Leave it the parents - well the good ones. at least.

My wifi shuts out my kids' devices from 9pm. It's pretty easy to set up with a TP-Link router.

You can also group devices and set total time limits for each group.

Much much better than that is Google family link (Android and ios) and is great service that give parents complete control over their children's devices: daily time limits, apps, purchases, location sharing - everything. My son hates it, but hes crazy if he thinks he getting the keys to an unlimited "vehicle". A 9pm wifi cut off only is a buffet with a closing time.

Family link. It's better than apples screen time. Amazon also have service called freetime

Smart devices have become an important tool, but children and teenagers need control and parameters for use. After 8 months of it he has got very proficient at rationing his allocated time on his phone.
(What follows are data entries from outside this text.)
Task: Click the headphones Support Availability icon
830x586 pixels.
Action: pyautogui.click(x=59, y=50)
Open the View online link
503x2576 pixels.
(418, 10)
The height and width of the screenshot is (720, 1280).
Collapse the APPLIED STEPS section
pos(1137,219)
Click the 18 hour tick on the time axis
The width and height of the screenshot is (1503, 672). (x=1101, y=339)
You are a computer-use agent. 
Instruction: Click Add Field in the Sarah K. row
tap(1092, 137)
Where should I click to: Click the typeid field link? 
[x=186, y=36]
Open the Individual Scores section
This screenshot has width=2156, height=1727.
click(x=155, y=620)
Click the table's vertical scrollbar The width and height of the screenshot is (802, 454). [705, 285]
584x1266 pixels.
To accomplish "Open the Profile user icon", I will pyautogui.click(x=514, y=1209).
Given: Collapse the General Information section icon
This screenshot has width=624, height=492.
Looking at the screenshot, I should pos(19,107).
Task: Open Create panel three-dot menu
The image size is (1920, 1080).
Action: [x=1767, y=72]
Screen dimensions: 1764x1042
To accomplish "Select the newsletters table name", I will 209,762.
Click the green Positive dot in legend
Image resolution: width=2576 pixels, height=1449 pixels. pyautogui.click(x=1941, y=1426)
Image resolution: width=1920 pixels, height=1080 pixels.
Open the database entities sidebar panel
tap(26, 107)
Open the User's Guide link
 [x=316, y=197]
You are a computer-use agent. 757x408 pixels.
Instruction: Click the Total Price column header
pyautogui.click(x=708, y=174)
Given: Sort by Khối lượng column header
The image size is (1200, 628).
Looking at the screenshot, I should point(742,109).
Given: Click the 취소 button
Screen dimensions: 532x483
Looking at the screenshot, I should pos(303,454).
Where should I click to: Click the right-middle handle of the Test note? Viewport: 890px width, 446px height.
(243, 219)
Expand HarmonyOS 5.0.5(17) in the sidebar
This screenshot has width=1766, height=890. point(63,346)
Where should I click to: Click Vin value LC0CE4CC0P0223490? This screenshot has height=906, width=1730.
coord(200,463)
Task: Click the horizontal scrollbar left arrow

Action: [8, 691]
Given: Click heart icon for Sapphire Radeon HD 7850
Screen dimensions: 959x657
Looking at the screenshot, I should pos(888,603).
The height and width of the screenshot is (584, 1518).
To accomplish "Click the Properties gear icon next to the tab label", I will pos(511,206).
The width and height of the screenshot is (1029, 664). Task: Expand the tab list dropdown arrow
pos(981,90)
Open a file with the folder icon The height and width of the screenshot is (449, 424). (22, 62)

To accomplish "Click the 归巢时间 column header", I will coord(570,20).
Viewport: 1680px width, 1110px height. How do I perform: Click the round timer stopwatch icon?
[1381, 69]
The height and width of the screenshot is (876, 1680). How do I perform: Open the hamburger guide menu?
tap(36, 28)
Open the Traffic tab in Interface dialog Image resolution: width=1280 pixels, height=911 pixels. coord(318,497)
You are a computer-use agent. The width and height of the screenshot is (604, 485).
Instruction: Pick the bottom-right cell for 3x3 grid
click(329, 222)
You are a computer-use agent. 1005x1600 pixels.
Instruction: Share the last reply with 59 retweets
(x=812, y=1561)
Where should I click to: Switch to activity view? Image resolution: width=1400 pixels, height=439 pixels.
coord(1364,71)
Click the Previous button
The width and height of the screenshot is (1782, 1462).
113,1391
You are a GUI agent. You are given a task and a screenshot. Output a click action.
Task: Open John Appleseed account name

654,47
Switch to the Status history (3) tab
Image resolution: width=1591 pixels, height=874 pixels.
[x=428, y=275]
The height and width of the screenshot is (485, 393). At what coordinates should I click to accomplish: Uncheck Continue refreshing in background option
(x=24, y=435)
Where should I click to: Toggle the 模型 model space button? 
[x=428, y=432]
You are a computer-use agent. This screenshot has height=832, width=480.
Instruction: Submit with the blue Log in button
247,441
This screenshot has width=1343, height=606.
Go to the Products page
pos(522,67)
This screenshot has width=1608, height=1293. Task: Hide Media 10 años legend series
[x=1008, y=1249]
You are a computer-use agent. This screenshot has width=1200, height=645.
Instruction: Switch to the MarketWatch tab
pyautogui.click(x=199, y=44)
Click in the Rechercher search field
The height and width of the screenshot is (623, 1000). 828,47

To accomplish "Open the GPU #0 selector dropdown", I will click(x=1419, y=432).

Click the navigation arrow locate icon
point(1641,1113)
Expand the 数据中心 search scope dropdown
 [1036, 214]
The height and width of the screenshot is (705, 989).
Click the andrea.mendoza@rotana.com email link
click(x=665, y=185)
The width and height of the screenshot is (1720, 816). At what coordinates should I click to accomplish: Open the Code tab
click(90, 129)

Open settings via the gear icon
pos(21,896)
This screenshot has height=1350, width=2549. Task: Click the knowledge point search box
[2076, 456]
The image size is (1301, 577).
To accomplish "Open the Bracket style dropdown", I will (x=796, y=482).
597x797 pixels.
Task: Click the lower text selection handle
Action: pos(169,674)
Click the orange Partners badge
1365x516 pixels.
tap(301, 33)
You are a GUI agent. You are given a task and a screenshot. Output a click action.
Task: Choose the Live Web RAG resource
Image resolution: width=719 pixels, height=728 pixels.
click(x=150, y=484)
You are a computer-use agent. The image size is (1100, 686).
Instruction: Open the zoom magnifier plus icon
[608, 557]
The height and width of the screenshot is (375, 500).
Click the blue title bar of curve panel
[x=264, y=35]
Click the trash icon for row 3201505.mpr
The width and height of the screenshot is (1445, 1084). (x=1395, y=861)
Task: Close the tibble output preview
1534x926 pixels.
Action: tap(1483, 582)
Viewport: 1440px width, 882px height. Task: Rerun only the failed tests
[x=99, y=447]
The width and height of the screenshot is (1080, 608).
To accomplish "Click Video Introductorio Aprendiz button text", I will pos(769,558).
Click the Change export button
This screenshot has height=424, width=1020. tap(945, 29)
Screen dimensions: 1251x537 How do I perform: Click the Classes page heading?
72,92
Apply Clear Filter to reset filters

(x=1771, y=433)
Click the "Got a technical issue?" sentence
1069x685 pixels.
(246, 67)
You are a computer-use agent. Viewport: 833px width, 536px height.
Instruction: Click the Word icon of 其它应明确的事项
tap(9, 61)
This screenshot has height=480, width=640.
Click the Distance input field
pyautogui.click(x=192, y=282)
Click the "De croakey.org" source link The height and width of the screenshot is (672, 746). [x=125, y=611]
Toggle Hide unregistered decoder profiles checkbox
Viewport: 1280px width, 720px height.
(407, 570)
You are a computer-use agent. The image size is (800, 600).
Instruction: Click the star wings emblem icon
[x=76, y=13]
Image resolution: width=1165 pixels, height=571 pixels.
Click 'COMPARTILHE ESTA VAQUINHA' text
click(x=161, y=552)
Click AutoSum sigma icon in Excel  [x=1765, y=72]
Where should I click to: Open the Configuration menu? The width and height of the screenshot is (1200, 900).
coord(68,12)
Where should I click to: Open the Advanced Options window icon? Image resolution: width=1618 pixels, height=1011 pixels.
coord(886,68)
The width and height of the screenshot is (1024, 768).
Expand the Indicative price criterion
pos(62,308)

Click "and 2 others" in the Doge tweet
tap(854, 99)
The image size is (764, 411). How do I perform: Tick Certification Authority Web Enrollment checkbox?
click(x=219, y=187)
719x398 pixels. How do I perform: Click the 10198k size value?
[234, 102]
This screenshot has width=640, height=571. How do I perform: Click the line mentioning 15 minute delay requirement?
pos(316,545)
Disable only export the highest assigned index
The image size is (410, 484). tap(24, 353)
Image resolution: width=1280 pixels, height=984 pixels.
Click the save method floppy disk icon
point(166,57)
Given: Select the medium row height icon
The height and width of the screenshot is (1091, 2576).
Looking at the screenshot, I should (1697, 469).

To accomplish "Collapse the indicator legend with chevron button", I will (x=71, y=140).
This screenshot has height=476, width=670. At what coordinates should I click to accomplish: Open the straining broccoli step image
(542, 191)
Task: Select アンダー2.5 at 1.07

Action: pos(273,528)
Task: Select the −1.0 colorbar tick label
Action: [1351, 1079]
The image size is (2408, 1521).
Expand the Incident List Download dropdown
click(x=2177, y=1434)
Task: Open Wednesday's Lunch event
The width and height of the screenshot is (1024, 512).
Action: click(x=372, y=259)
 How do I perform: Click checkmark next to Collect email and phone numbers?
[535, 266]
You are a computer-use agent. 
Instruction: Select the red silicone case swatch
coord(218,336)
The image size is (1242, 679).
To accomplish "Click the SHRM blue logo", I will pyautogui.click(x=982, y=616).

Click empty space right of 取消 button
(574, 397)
Now if only Nintendo switch had the same controls....

1 ( +1 / -0 )

He should keep your stupid ideas to yourself... absolutely ridiculous. Or go join the US Democratic party, they love idiots like him.

-1 ( +6 / -7 )

I bet a great deal of truant students are high functioning autistic children. Most aren't getting any help at schools and mental health care is seriously lacking in this country. The city that I work for the special needs teachers have almost zero training in special needs. Most of the teachers needs teachers are either near retirement or deemed not worthy enough to teach and guide a normal homeroom class. The special needs aids that tag along autistic students that need help in normal class, they too have no training in special needs. Most are former teachers that quit early in the teaching career to raise a family

Truancy is not taking seriously in this country. Truants regularly can graduate till the next grade without going to school. Students understand very quickly that you don't have to do anything or even show up and you will still go on to the next grade. Teachers love that students that cause more work for them are staying at home. Schools also benifit from having truant students because they will have a bigger budget with less students.

-2 ( +2 / -4 )

Good luck... he's up against Apple, and Apple will always Win.

-2 ( +0 / -2 )

What if they tried accepting and promoting diversity. Simply allowing the students to express their gender and sexual identity would go a long way towards making the schools more inviting.